7.2 Debugging Strategies

  • Print intermediate file lists.
  • Validate counts on a small fixture.
  • Use set -x to trace steps.

7.3 Performance Traps

Scanning large repos without pruning can take minutes. Always exclude vendor and build directories.


8. Extensions & Challenges

8.1 Beginner Extensions

  • Add a --include flag for custom extensions.
  • Output JSON in addition to text.

8.2 Intermediate Extensions

  • Count blank lines and comment lines separately.
  • Add per-directory statistics.

8.3 Advanced Extensions

  • Integrate with git to track churn and blame.
  • Export metrics to Prometheus.

9. Real-World Connections

9.1 Industry Applications

  • Engineering metrics dashboards.
  • Audit of codebase growth.
  • Pre-migration assessments.
  • cloc: code line counting tool.
  • tokei: code statistics by language.

9.3 Interview Relevance

  • Aggregation and counting accuracy.
  • Deterministic reporting.
  • Safe traversal and pruning.

10. Resources

10.1 Essential Reading

  • The Linux Command Line (Shotts), Chapter 20
  • Effective Shell (Kerr), Chapter 6

10.2 Video Resources

  • “Counting Lines of Code” (YouTube)
  • “Deterministic Reports” (talk)

10.3 Tools & Documentation

  • man wc
  • man sort

11. Self-Assessment Checklist

11.1 Understanding

  • I can explain batched wc output.
  • I can explain why sort order matters.
  • I can explain mtime semantics.

11.2 Implementation

  • Report includes counts and recent files.
  • Vendor directories are excluded.
  • Output is deterministic.

11.3 Growth

  • I can propose a metric improvement.
  • I documented one performance risk.
  • I can explain this project in an interview.

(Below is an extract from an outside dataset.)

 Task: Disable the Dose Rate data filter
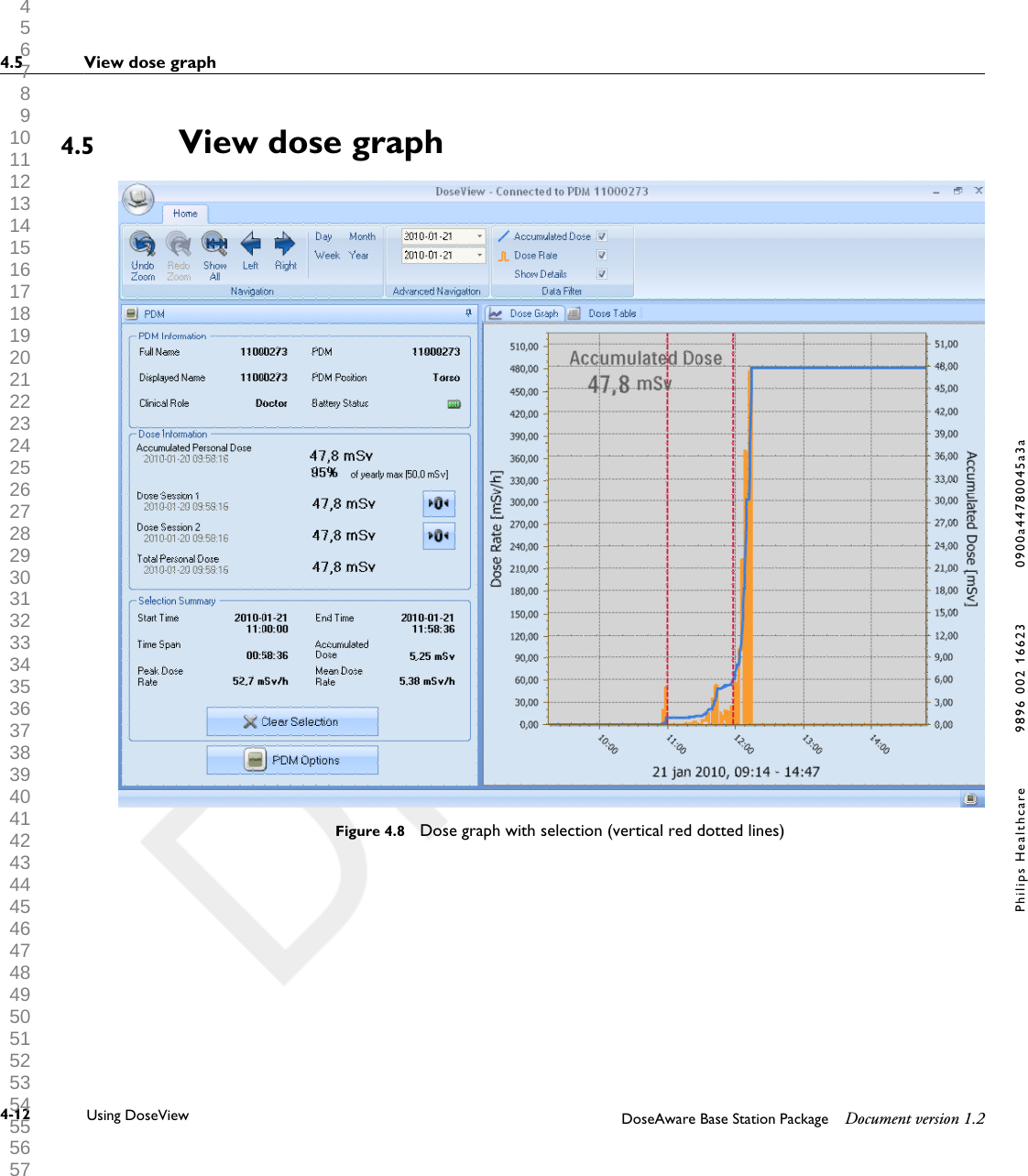[x=601, y=255]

12. Submission / Completion Criteria

Minimum Viable Completion:

  • File and line counts reported.
  • Recent files list included.

Full Completion:

  • Deterministic output with scan header.
  • Exclusion list implemented.

Excellence (Going Above & Beyond):

  • Per-directory stats and churn metrics.
  • Export to JSON or metrics system.